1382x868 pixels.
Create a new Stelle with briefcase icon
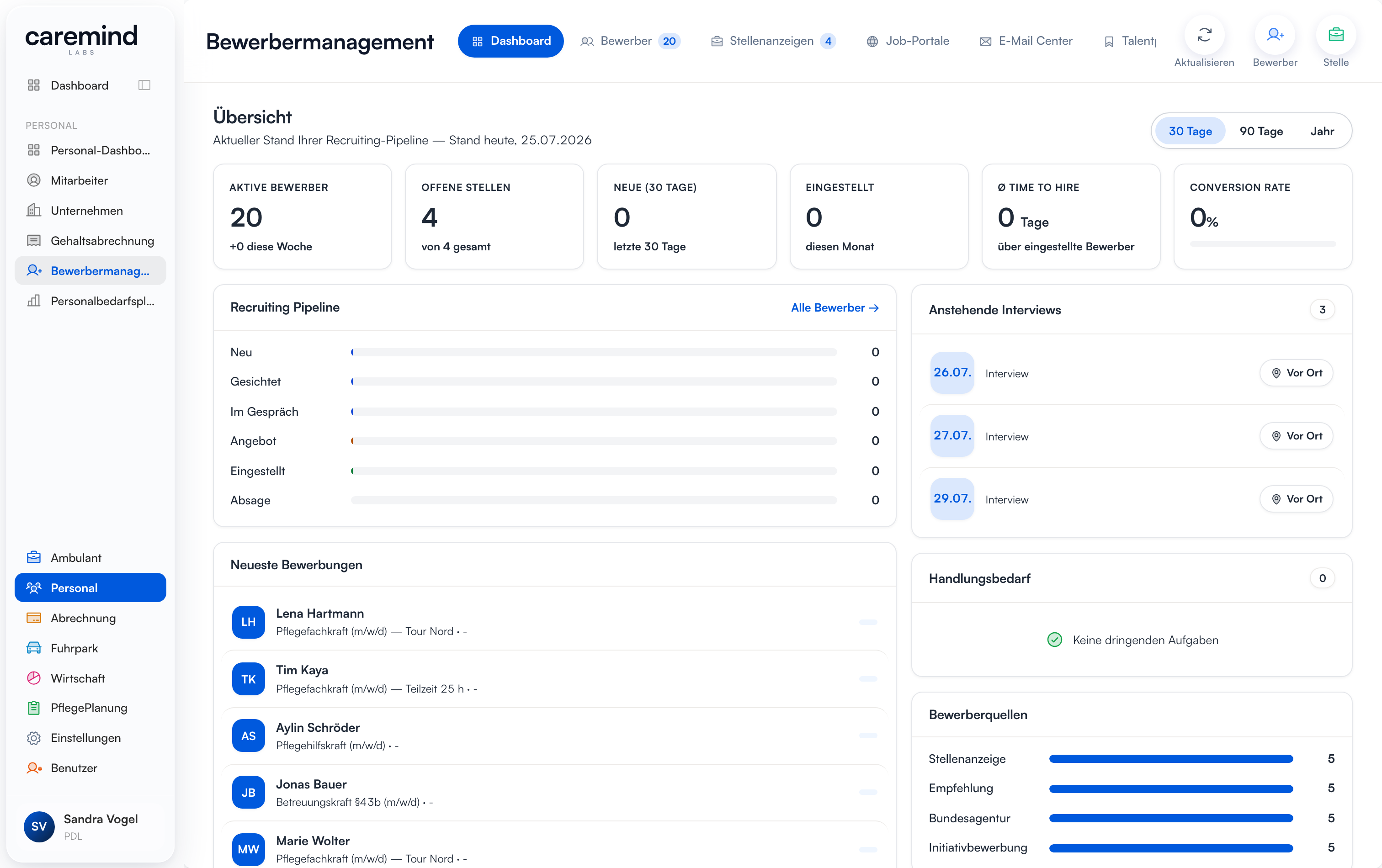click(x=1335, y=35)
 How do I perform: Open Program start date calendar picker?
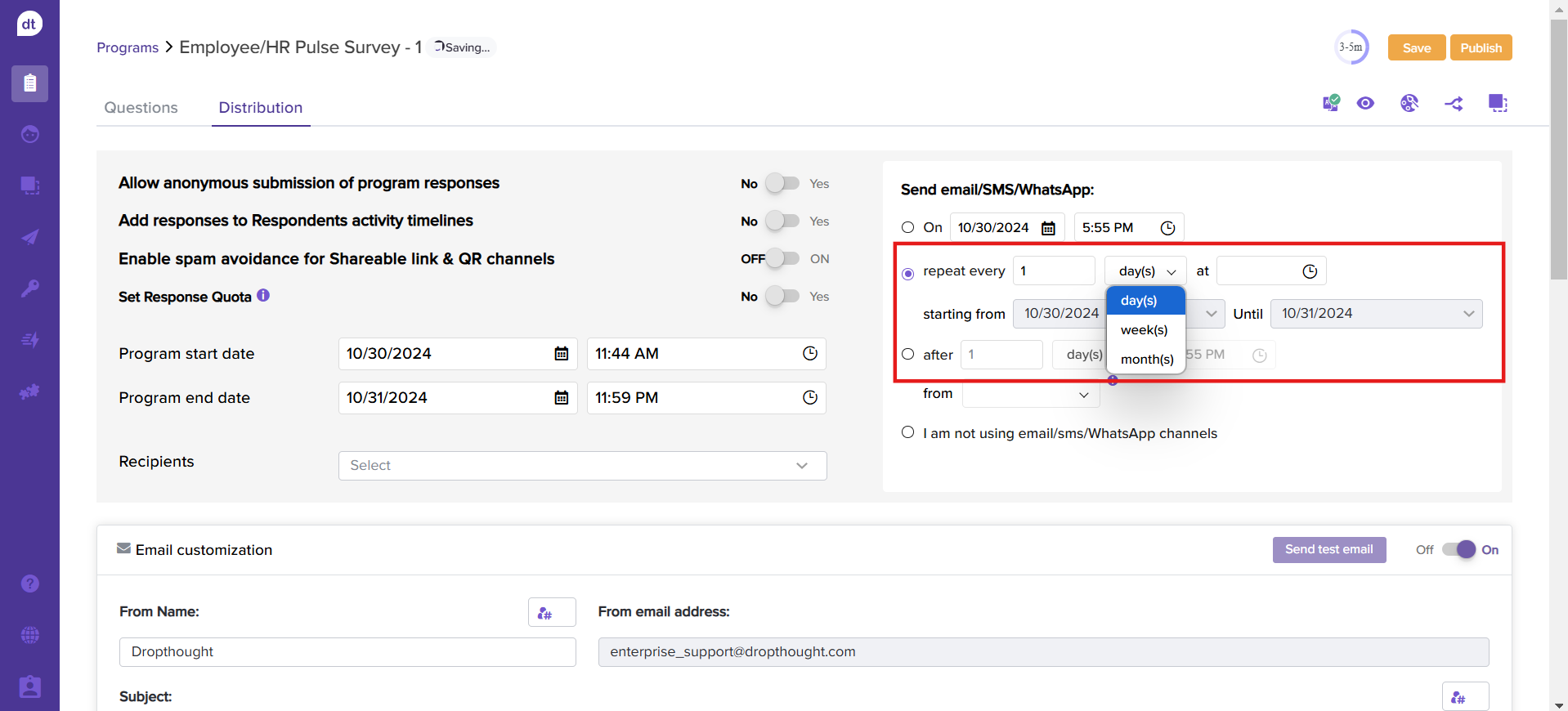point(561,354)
...
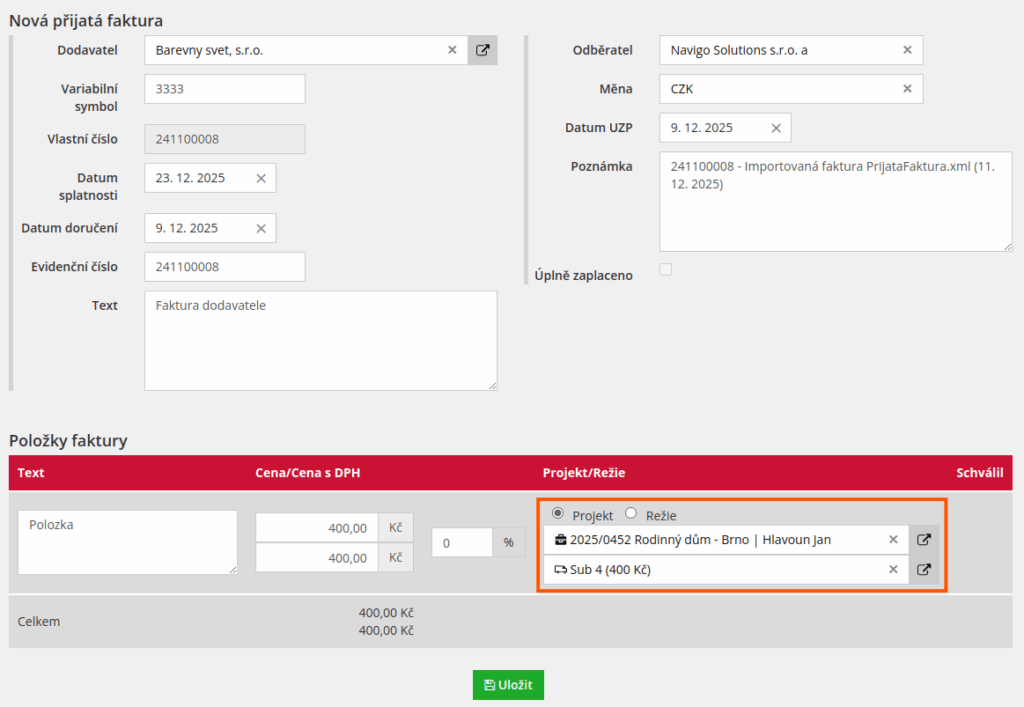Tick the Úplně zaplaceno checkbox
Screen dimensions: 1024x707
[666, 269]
--
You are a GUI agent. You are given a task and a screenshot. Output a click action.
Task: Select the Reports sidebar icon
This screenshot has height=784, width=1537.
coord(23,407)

▶ **Anweisung**
Stelle bitte die Zeilen von der Zeile mit „You are a GUI“ bis zur Zeile mit „coord(23,407)“, beide eingeschlossen, als Markdown-Tabelle mit den Spalten „Nummer“ und „Zeile“ dar. Leerzeilen lässt du weg.

▶ **Lösung**
| Nummer | Zeile |
|---|---|
| 1 | You are a GUI agent. You are given a task and a screenshot. Output a click action. |
| 2 | Task: Select the Reports sidebar icon |
| 3 | This screenshot has height=784, width=1537. |
| 4 | coord(23,407) |